By Jenna McCarthy - March 30, 2026
There are certain uncomfortable truths we repeat like gospel and then promptly proceed to do absolutely nothing about. “Chemtrails are real.” “Social media is addictive.” “Our phones are spying on us.” “Glyphosate causes cancer.” “Income tax is illegal.”
That last one has been floating around for so long it’s basically a decorative pillow at this point. We don’t even react to it anymore. We’ve heard it. We suspect it’s probably true. But it just sits there, nestled between “you don’t actually need shampoo” and “giants once roamed the earth.” What should I make for dinner? Did I remember to schedule the pest control guy? Who took my—oh wait, never mind. Found it.
And yet. Every once in a while, someone comes along who isn’t a comment-section crusader with a Punisher skull avatar and his own Telegram channel.
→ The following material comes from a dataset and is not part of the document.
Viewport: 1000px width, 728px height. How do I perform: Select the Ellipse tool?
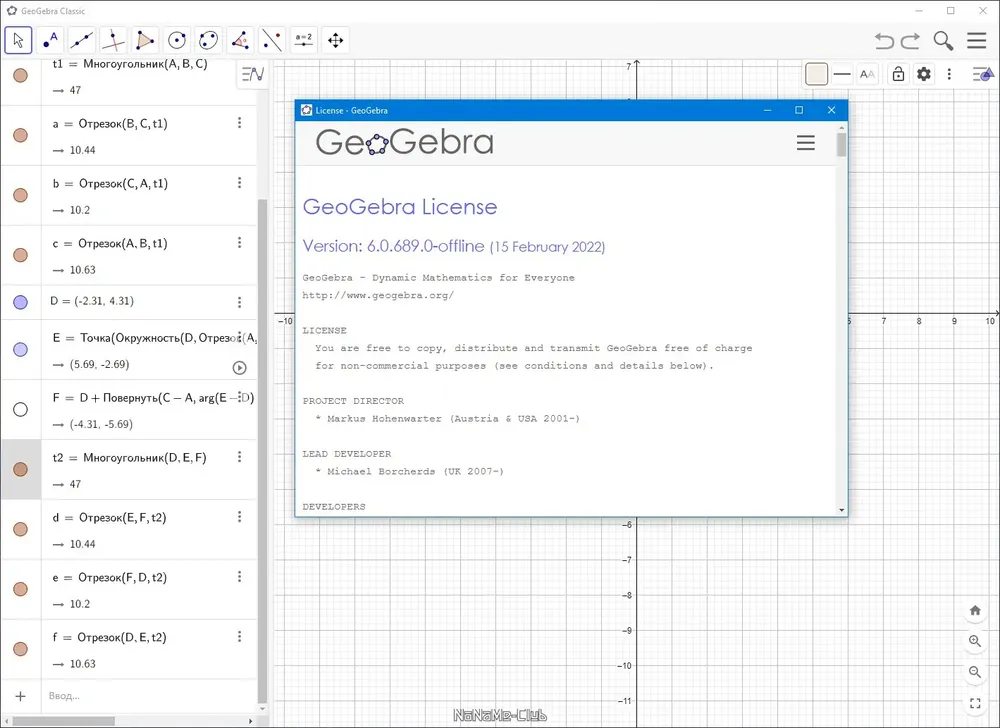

He’s not a professional tax protester hawking a $399 “Free Yourself from Debt Slavery” online course. He’s not even a TDS-riddled liberal who refuses to pay taxes as a middle finger to Trump. (Why didn’t I know that was a thing when Obiden was president?)
This time, the guy is Joe Banister, a former IRS Criminal Investigation Division Special Agent. Not some dude who “did his own research.” Not a guy who “read a blog.” His job was literally to track down people who didn’t pay their taxes. By his own account, he took that task seriously—legally, morally, and ethically.
One day, Banister was listening to a radio talk show and the guest was explaining how paying income tax is in fact not obligatory. That there is no law on any book, signed by any president, that obligates citizens to pay it. Banister’s response—as a responsible federal employee who took an oath to uphold the Constitution—was, “No, lady, Americans are required to pay this, and I’m here to make sure of it.”
So he set out to prove Radio Lady wrong. He started digging into the tax code—deeply, obsessively, the way people do when they’re either trying to prove a point or ruin Thanksgiving forever. Eventually he came to a conclusion that, depending on your tolerance for chaos, is either incredibly intriguing or patently maddening: There is no law requiring 97% of Americans to file and pay federal income tax. In fact, by filling out a tax return in the first place, Banister says that we’re essentially creating a contract between ourselves and the IRS that actually gives them the authority to assess the tax we claim to owe.
Cute, right?
Hahahahahaha is all I can say.
And here’s the weird part: Banister didn’t just think these things quietly in his own home while filling out his 1040 form like the rest of the dutiful peasants. He said it out loud. To other people. On camera. He put it in writing and gave it to his IRS supervisors. (Bless his heart, he thought he might even get a raise or be crowned Employee of the Month.) He shared it with the top dogs at an aviation company who, based on his presentation, stopped withholding taxes from employees’ paychecks.
The government reacted in the way only the government could when an insider breaks from the script: they forced his resignation, arrested him in front of his colleagues, and indicted him on felony charges. One count of conspiracy to defraud the U.S. and three counts of assisting in filing false tax returns. The basic “we’re not even a little bit amused” starter pack.
The thing that keeps this from being just another clickbait headline or internet rabbit hole, though, is that the jury acquitted him. Not a plea deal. Not a technicality. The phrase “by reason of temporary insanity” never entered the chat. The jury agreed that Banister had committed no crime.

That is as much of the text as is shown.